- EXTRACT PROVIDED -
[Start of section]

Culturally Attuned Training Brings Healthcare to Remote Areas
One of the groups supported by Seva's Community Self-Development Program (CSD) is EAPSEC — an acronym for its Spanish name, which means Team for the Support of Community Health and Education. Formed in 1985, EAPSEC is a group of health educators working in Chiapas, the state with the highest percentage of indigenous people and the worst health and poverty indicators in Mexico. EAPSEC provides primary health care training to marginalized groups that lack access to trained doctors.
Last year, with support from Seva and Partners In Health, a leader in international community health programs based at the Harvard School of Medicine, EAPSEC trained 137 community health workers across four regions in Chiapas, bringing health care to about 17,000 people.
Here is an interview with Julio Quiñones Hernández, a Clinic Coordinator with EAPSEC, conducted by Seva's Chiapas Program Manager, Roger Maldonado, and translated from Spanish.
Tell us about the communities you serve.
Most of the places where we work are very remote. It's a tropical, mountainous area. To reach the most distant communities in the Sierra region, we walk for about 12 hours because there is no other transportation.

[End of section]

- THE DATA -
[Start of section]

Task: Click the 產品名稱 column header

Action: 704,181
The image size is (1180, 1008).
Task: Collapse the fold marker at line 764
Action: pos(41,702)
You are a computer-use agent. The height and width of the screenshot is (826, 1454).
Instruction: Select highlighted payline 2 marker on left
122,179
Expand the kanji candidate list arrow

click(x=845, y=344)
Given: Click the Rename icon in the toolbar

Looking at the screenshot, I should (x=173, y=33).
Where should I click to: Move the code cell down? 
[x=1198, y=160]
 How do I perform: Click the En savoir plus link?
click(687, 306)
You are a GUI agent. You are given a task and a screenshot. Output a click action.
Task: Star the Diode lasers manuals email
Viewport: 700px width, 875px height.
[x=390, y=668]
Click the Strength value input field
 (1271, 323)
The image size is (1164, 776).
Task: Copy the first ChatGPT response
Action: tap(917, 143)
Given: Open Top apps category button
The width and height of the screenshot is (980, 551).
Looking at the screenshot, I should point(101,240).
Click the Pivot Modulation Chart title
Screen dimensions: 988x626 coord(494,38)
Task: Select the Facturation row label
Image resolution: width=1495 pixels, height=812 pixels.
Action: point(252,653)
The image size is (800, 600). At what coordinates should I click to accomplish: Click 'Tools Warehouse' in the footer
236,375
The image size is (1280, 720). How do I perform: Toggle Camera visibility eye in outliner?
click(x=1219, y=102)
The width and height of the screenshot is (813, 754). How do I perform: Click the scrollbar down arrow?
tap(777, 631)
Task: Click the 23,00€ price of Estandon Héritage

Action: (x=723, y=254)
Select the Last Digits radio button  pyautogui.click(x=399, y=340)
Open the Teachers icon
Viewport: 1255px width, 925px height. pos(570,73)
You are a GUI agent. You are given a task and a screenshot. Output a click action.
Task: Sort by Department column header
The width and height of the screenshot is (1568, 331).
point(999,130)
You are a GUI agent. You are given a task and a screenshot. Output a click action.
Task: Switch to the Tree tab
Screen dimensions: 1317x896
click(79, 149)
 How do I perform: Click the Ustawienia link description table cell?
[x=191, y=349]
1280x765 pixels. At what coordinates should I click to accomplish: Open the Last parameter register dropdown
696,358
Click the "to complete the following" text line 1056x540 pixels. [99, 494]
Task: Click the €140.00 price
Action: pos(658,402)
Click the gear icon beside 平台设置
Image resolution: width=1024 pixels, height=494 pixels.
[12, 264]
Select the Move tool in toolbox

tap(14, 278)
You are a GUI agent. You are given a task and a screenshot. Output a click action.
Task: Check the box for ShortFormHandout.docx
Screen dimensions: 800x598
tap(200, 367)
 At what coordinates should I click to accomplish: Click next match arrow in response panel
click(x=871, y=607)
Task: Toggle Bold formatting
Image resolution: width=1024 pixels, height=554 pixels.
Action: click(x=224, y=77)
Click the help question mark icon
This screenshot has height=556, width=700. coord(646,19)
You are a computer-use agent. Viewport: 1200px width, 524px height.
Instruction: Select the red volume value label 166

[End of section]

- WHAT THIS EXERCISE ASKS -
a – According to the article on EAPSEC's health training in Chiapas, how many community health workers did EAPSEC train last year?
b – Continue the article on EAPSEC's health training in Chiapas, starting right after its last sentence.
The data isn't needed for any of this.

- SOLVED PROBLEMS -
a – EAPSEC trained 137 community health workers.

b –
The people in these villages don't have access to the information they need to care for their health. They live by the customs their grandparents taught them. If they boil their water or not, it is because of their grandparent's teachings. They can only live by what they know.
Sometimes a doctor comes, maybe once every two years. He gives some medicine and a little information, and then leaves — but this doesn’t have much of an impact. You need a health worker who is from the community and knows the beliefs of the people, and knows which customs are good and which of these customs should change.
Describe the training that health workers receive.
We train them in two fundamental areas. The first is called the social aspect. For example, health workers should know that diarrhea can be caused by bacteria or parasites; but they should also know that it can have an environmental cause or can be caused by certain customs. Health problems have many roots, not just biological causes.
The health worker needs to know that lack of latrines in homes is a cause of many illnesses; the same with not boiling water for drinking. All of these are social problems. The health workers recognize these problems and try to help find solutions.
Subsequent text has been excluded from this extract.